After World War II, we convicted several Japanese soldiers for waterboarding American and Allied prisoners of war. At the trial of his captors, then-Lt. Chase J. Nielsen, one of the 1942 Army Air Forces officers who flew in the Doolittle Raid and was captured by the Japanese, testified: "I was given several types of torture. . . . I was given what they call the water cure." He was asked what he felt when the Japanese soldiers poured the water. "Well, I felt more or less like I was drowning," he replied, "just gasping between life and death."

Nielsen's experience was not unique. Nor was the prosecution of his captors. After Japan surrendered, the United States organized and participated in the International Military Tribunal for the Far East, generally called the Tokyo War Crimes Trials. Leading members of Japan's military and government elite were charged, among their many other crimes, with torturing Allied military personnel and civilians. The principal proof upon which their torture convictions were based was conduct that we would now call waterboarding.


LINK

0 Replies
 
cicerone imposter
 
  1  
Fri 17 Apr, 2009 04:27 pm
For all those conservatives who still believe waterboarding is not torture, here's the article from Wiki:

Quote:
Waterboarding
From Wikipedia, the free encyclopedia
Jump to: navigation, search
Semi-protected
Waterboarding in Cambodia during the Khmer Rouge regime. Painting by a former prison inmate, Vann Nath, at the Tuol Sleng Genocide Museum

Waterboarding is a form of torture[1][2] that consists of immobilizing the victim on his or her back with the head inclined downwards, and then pouring water over the face and into the breathing passages. By forced suffocation and inhalation of water the subject experiences drowning and is caused to believe they are about to die.[3] It is considered a form of torture by legal experts,[4][5] politicians, war veterans,[6][7] intelligence officials,[8] military judges,[9] and human rights organizations.[10][11] As early as the Spanish Inquisition it was used for interrogation purposes, to punish and intimidate, and to force confessions.[12]
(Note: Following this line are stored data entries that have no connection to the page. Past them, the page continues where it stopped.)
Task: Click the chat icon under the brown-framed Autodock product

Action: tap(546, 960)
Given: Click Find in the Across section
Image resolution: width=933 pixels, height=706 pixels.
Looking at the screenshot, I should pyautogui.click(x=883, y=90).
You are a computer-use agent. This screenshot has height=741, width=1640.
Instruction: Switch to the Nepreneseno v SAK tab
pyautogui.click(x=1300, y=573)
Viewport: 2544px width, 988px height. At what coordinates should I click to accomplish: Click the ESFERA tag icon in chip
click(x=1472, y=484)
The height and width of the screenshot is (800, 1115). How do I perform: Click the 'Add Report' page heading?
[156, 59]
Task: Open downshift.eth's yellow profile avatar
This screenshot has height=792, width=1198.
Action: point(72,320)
In contrast to submerging the head face-forward in water, waterboarding precipitates a gag reflex almost immediately.[13] The technique does not inevitably cause lasting physical damage. It can cause extreme pain, dry drowning, damage to lungs, brain damage from oxygen deprivation, other physical injuries including broken bones due to struggling against restraints, lasting psychological damage or, ultimately, death.[4] Adverse physical consequences can start manifesting months after the event; psychological effects can last for years.[14]

In 2007 it was reported that the CIA was using waterboarding on extrajudicial prisoners. The United States Department of Justice had authorized the procedure.[15][16] The revelation sparked a worldwide political scandal. Al-Qaeda suspects upon whom the CIA is known to have used waterboarding include Khalid Sheikh Mohammed, Abu Zubaydah, and Abd al-Rahim al-Nashiri.[17][18]